For this to be true, aliens would need to be strangely apathetic toward the existence of other life. As established earlier, an alien species would most probably be curious, and it's not far-fetched to think that they'll care about species besides themselves. The ones who would be completely callous toward Earth's life would most likely be those with strong anti-social tendencies, and would most probably be in the minority, just as they are among humans. Although most of us don't think too much about the welfare of ants, most of us don't go out of our way to brutalize them, either.

Some in favor of the ant argument claim that the aliens might not even realize we're here. This argument falls apart when you realize it's clearly obvious that Earth is covered in life even from a distance. If you're looking close enough to figure out what you want to do with Earth and where you want to do it, you're close enough to see that there's life on it - and not just life, but a sapient species. You might argue that they don't know about us because they sent an AI instead and the AI is just doing what it's supposed to do, but that's a terrible argument because at the very least, an AI should be able to detect signs of intelligent life just in case it needs to protect itself from it.

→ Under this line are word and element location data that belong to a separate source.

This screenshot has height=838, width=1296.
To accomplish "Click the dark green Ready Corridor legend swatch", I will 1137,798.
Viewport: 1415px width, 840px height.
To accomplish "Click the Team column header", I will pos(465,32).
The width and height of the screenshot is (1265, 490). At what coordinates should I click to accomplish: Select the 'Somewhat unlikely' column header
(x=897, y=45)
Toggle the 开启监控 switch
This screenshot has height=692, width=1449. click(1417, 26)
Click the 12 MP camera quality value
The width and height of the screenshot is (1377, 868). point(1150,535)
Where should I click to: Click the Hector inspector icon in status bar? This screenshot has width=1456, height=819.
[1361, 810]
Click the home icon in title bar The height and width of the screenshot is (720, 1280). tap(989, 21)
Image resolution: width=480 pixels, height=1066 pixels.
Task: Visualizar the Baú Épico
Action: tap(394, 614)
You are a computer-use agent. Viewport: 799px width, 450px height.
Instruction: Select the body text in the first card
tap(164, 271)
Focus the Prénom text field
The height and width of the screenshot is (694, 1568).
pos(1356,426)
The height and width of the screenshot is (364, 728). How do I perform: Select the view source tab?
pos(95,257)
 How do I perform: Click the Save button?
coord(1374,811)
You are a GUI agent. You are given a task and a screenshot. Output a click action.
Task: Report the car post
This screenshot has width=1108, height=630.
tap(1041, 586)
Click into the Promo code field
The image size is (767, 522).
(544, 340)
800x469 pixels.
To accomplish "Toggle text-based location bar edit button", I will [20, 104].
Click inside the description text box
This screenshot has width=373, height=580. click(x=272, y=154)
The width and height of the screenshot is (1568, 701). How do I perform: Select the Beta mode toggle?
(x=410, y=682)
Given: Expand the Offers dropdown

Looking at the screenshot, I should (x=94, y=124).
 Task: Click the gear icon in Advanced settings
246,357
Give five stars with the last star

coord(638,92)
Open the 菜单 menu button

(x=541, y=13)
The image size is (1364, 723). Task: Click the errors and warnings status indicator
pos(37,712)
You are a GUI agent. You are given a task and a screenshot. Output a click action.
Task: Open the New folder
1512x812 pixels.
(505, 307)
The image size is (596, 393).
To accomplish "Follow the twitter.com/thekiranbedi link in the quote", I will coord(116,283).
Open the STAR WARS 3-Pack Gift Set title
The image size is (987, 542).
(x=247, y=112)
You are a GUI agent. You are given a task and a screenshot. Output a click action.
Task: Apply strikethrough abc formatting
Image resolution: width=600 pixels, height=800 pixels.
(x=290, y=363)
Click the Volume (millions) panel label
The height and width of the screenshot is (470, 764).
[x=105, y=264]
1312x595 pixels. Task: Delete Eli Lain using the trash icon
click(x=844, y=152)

Some argue that aliens will gleefully vivisect us just as Nazis gleefully vivisected Jewish and Romani people during the Holocaust. There are several problems with this. One is that the Nazis were working with relatively primitive mid-20th century technology, and any alien species advanced enough to get here would not be limited thus. Another problem is that the Nazis weren't just apathetic toward those they killed; they were malicious and planned to exterminate all of them eventually. The horrific "research" programs they were forced into were often a means to torture and ultimately dispose of them as much as anything.

You might argue that while they care about the survival of other species as a whole, they aren't too concerned with the welfare of a few individuals. After all, scientists who study animals will sometimes dissect a few to learn about the species as a whole. It's not that aliens like this would hate us, let alone want to exterminate us; it's just that they think it's justifiable to kill a few of us to learn how our species works. But even if they were more focused on humanity as a whole, we can still presume that they wouldn't just resort to messy dissections if they had any neater and tidier methods available to them for practicality's sake. We can also suppose that most of them probably aren't going to want to cause unnecessary pain to their subjects. Plus as explored in Things To Know If Your Character Will Be Augmented Or Experimented Upon, actually killing your subjects is often counterproductive to gaining scientific information.